- Raw records:
···
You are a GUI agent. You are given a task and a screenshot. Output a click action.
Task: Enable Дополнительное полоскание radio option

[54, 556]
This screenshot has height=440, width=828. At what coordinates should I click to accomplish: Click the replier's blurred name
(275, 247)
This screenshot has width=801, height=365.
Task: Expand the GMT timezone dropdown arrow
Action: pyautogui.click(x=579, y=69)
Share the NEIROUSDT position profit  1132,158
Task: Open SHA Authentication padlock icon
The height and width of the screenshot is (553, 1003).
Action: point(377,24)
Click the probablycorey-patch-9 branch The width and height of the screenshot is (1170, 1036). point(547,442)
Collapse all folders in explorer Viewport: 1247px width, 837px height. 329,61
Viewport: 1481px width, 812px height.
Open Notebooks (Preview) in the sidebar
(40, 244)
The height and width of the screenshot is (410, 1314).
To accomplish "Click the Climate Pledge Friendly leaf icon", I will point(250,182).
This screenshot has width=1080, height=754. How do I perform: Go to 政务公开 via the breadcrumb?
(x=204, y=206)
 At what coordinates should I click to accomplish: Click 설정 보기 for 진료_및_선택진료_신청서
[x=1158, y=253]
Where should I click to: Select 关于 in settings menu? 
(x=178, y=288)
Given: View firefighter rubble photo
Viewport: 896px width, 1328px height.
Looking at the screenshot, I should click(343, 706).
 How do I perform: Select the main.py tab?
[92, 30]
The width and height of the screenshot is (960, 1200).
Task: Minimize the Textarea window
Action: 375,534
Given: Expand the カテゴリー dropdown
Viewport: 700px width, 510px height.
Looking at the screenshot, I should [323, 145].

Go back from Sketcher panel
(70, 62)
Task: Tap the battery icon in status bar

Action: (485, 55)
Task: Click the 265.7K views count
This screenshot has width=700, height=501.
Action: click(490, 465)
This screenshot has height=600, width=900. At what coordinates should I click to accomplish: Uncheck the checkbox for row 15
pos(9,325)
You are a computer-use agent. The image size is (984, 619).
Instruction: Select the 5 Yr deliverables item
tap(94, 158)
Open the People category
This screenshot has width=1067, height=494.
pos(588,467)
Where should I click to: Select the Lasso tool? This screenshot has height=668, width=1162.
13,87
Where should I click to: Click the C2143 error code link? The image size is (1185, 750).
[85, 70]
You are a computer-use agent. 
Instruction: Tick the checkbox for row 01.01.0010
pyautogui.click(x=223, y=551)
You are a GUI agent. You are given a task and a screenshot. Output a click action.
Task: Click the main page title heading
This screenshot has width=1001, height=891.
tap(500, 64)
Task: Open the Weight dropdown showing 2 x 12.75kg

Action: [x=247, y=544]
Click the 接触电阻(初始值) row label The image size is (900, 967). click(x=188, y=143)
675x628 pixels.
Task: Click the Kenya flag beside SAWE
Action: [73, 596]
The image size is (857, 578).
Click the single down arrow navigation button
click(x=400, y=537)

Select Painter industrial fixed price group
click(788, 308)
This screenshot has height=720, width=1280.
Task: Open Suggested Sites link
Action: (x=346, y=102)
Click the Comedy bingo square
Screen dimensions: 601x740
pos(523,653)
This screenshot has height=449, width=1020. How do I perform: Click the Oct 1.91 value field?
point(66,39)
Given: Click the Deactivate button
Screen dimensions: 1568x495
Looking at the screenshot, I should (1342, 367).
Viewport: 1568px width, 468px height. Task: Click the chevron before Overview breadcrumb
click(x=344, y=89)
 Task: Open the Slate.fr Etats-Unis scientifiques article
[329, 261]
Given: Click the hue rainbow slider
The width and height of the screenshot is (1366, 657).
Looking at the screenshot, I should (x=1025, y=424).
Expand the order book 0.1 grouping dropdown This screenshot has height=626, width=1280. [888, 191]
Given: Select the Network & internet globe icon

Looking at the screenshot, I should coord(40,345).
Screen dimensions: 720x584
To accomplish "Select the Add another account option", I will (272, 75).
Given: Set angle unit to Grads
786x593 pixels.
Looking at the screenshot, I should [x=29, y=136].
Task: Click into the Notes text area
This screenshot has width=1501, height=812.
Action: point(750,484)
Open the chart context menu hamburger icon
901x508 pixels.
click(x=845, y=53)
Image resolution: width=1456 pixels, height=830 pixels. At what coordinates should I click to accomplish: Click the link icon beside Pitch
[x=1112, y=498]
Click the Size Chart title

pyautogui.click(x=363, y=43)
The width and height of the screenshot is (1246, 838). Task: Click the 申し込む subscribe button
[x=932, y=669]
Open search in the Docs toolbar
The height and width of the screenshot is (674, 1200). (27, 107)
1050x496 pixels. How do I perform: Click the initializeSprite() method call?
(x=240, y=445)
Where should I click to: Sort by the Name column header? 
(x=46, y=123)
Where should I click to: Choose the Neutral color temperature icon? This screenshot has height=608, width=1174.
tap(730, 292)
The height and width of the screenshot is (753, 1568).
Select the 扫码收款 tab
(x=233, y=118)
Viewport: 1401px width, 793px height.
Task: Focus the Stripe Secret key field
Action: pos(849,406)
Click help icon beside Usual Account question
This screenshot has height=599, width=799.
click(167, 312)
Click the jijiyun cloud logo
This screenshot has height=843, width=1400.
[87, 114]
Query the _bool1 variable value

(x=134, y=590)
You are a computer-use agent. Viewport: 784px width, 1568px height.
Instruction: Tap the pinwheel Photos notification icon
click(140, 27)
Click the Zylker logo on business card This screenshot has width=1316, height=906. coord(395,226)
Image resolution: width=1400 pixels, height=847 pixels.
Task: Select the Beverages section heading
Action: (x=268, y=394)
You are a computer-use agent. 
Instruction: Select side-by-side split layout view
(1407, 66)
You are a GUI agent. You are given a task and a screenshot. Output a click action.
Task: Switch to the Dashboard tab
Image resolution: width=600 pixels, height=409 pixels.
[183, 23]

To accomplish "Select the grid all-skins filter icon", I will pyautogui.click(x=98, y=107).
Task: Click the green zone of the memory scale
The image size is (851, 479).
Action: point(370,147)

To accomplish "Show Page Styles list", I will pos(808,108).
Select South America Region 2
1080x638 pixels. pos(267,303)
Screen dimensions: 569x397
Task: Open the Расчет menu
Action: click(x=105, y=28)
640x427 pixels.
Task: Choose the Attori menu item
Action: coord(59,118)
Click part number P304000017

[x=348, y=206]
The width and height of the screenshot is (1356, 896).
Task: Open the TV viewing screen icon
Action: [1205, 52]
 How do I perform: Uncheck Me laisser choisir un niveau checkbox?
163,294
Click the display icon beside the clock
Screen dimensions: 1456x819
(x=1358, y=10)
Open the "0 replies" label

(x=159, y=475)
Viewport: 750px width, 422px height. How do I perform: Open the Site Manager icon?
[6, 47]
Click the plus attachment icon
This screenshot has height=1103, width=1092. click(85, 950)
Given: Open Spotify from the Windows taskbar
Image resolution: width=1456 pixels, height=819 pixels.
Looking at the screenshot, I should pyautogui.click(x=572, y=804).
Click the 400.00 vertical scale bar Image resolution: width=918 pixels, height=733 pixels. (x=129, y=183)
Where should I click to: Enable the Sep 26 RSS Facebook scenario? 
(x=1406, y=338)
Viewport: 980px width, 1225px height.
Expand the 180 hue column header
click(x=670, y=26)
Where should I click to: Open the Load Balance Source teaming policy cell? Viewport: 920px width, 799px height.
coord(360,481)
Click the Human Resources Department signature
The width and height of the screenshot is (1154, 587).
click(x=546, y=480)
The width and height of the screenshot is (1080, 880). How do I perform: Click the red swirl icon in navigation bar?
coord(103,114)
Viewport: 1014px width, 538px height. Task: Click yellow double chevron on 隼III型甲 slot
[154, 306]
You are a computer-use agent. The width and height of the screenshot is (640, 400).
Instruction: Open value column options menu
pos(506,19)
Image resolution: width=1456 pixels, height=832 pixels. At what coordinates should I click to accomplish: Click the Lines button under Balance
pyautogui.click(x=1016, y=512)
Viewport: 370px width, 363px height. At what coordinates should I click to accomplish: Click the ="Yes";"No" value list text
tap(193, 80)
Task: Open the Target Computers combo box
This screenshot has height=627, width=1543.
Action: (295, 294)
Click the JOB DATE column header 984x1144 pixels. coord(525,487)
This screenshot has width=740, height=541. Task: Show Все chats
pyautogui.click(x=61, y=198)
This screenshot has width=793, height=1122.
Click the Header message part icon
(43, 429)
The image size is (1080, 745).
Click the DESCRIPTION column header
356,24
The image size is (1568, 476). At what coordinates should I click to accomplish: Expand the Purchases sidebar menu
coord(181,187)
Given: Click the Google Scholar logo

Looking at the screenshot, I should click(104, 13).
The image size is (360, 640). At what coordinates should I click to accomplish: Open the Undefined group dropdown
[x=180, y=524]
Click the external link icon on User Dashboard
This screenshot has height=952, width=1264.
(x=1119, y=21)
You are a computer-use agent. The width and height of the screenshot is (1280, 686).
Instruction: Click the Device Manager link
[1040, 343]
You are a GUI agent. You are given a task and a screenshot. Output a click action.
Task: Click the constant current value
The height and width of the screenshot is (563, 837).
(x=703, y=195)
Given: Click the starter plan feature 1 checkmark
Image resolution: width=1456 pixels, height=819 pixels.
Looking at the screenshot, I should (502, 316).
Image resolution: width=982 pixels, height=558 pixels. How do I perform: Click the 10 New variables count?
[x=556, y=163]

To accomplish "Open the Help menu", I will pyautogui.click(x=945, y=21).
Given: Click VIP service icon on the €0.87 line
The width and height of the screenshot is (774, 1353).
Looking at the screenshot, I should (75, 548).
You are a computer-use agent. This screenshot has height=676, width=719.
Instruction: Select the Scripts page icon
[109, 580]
···
Recast the stretch from the line containing "You are a computer-use agent. This" through the end of the data as a numbered list, leaving out blank lines.

- Full solution:
1. You are a computer-use agent. This screenshot has height=676, width=719.
2. Instruction: Select the Scripts page icon
3. [109, 580]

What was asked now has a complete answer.